'More important than rainforests': UK pioneers peat partnership
On a windswept hillside in a remote corner of northern England, a peatland restoration plan pooling public and private money is underway which proponents claim provides a model for climate change mitigation.
Deploying a tank-like vehicle, helicopter, digger and a dozen-strong team building dams and other defences, the "Ridge Graham" project will return the site to its original waterlogged state, locking in carbon dioxide (CO2).
Currently, the 450 hectares (1,112 acres) of peatland by draining—the size of 840 football fields—and others like it in Britain and beyond are releasing greenhouse gases (GHGs), hindering efforts to go net-zero within decades.
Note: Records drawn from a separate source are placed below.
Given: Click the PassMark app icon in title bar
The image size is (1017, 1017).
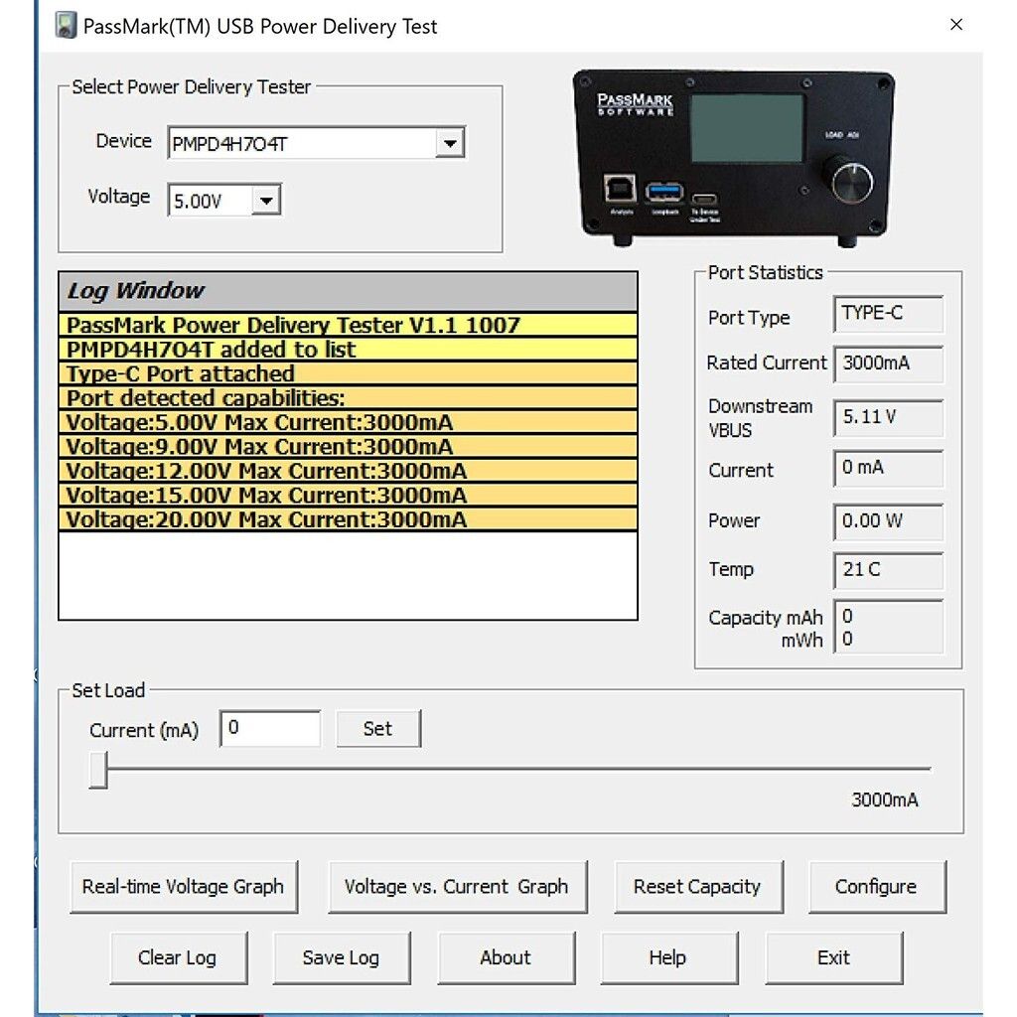Looking at the screenshot, I should (65, 26).
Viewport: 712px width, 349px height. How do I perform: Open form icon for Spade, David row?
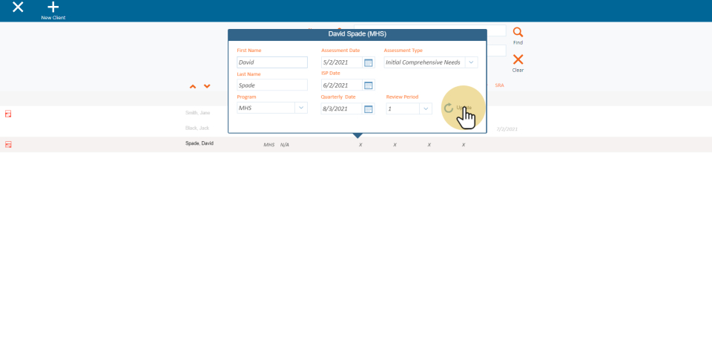pos(9,144)
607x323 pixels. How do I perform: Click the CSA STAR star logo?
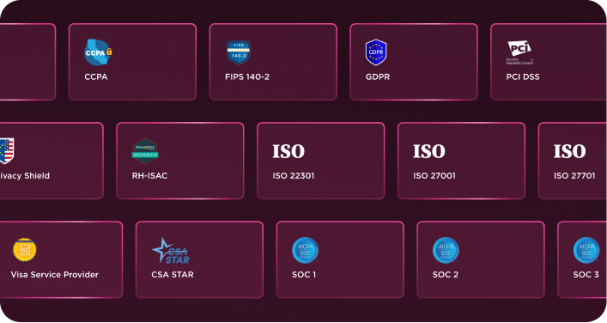(171, 251)
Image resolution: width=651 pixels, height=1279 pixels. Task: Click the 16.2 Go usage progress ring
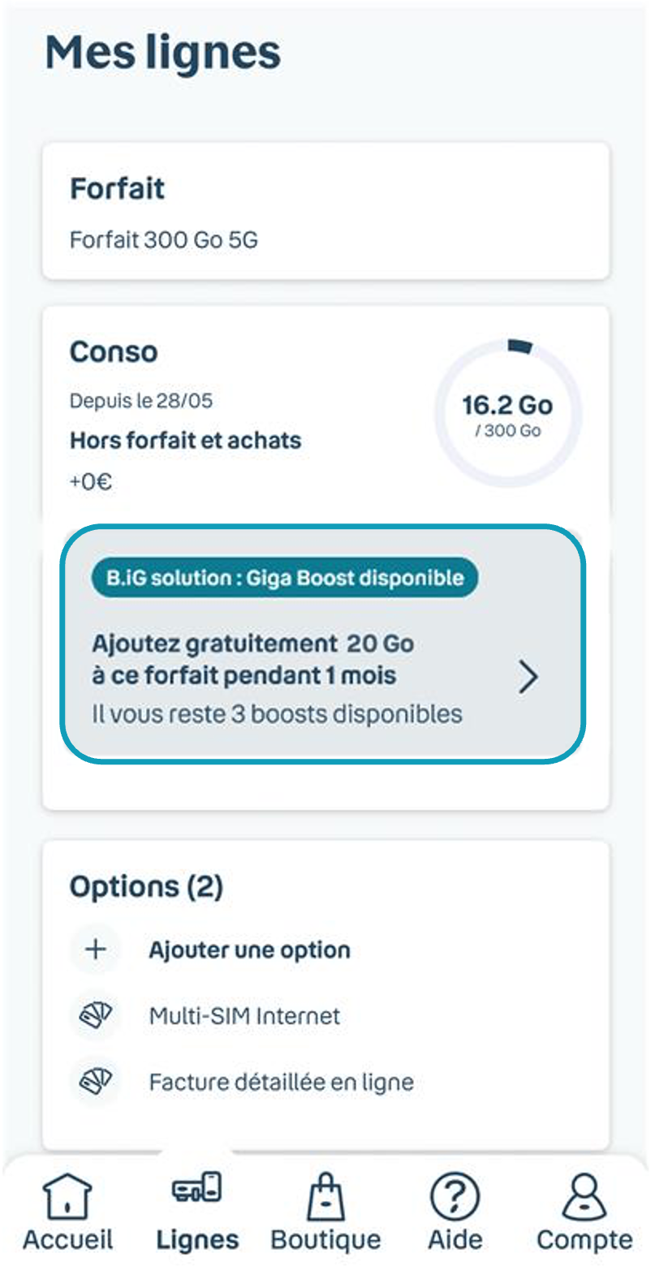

The venture will use nascent carbon markets but is groundbreaking in England because it is the first time a company, rather than an NGO or charity, has also received public funds to restore privately-owned peatland.
"Peatland restoration is incredibly expensive and so... you need to find something that makes it economically viable," explained Betsy Glasgow-Vasey of Ridge Carbon Capture (RCC).
The Oxfordshire-based "nature-based solutions" developer is delivering the scheme—with the help of an £813,000 ($975,000) grant from government agency Natural England—and has a dozen other peatland projects in the pipeline.
Using transplanted heather, workers undertake the gruelling task wherever gaps exist on the vast terrain.